I was fascinated by the idea of Amyton from the early days researching Days of Innocence and Wonder. It was just a passing mention in a collection about the early years of colonisation in which a ‘pioneer’ described the area where Amyton was later built as ‘like a garden of Eden’.
I looked it up, then looked closer. Aerial images of this region in South Australia’s Mid North show a damaged landscape from which Amyton has all but disappeared. Bone dry Amyton Creek meanders through dun-coloured paddocks. The land is marked with scars and welts: dams, one or two avenues of trees leading from the road to the square green patches that are all that remain of farmhouse gardens.
Zoom in on the crossroads of Amyton and ghostly lines that might be remnants of circular drives or sheds or farmhouse walls emerge pale against the darker land, as if from deep water. The slumped stone of fallen buildings resembles piles of bones.
Amyton started with grand dreams. The land was surveyed in 1879, divided into 204 house allotments and 180 larger blocks and parklands, but very little was built. So what went wrong?
The truth is that it had always been a gamble. Rainfall was uncertain from the first, the good rainfall of earlier years having been an anomaly. Archival photos show hopeful times: bullock drays outside the only shop in town, a farmer driving a team of draught horses as they plough a paddock, and Amyton school.

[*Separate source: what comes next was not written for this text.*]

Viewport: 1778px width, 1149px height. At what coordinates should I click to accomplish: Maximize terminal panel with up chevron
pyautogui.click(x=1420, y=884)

But farm profits dwindled and the school closed in 1930. Even in its heyday, Amyton had only four buildings and some agricultural sheds. The town’s non-existence was officially declared in 1957. It was un-made. All that’s left of Amyton today is heaps of rubble. It is the ghost of a ghost town.
It was useful to me. Looking at the shadows of Amyton was like looking into the future for towns that have become marginal further south as climate change shifts rainfall patterns.

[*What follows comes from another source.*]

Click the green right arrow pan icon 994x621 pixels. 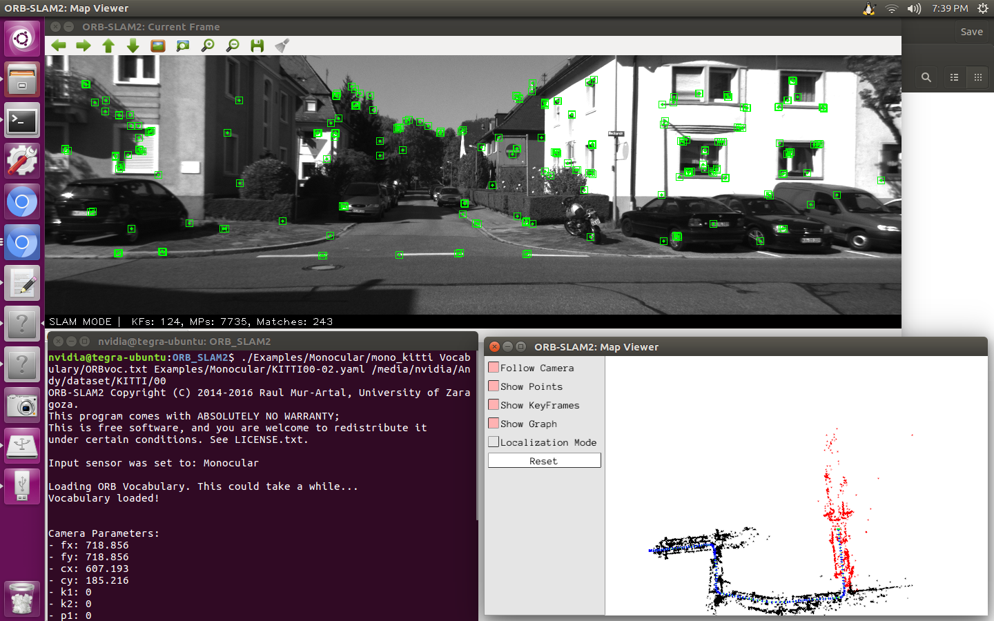[84, 46]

I came upon one of these towns accidentally on my first research trip – Terowie, southeast of Amyton – and it was on this that I based the fictional Wirowie of Days of Innocence and Wonder. It was exactly what I wanted: a place caught between a hopeful past and a bleak future – unlike Till, who is caught between a bleak past and hopes of a better future.
Many of Terowie’s buildings are already in a state of collapse. It’s impossible to look at it without wondering whether in a hundred years aerial images will show only puddles of stone and the long scars of streets. Another ghost of a ghost town. How strange that looking at the past might show us the future.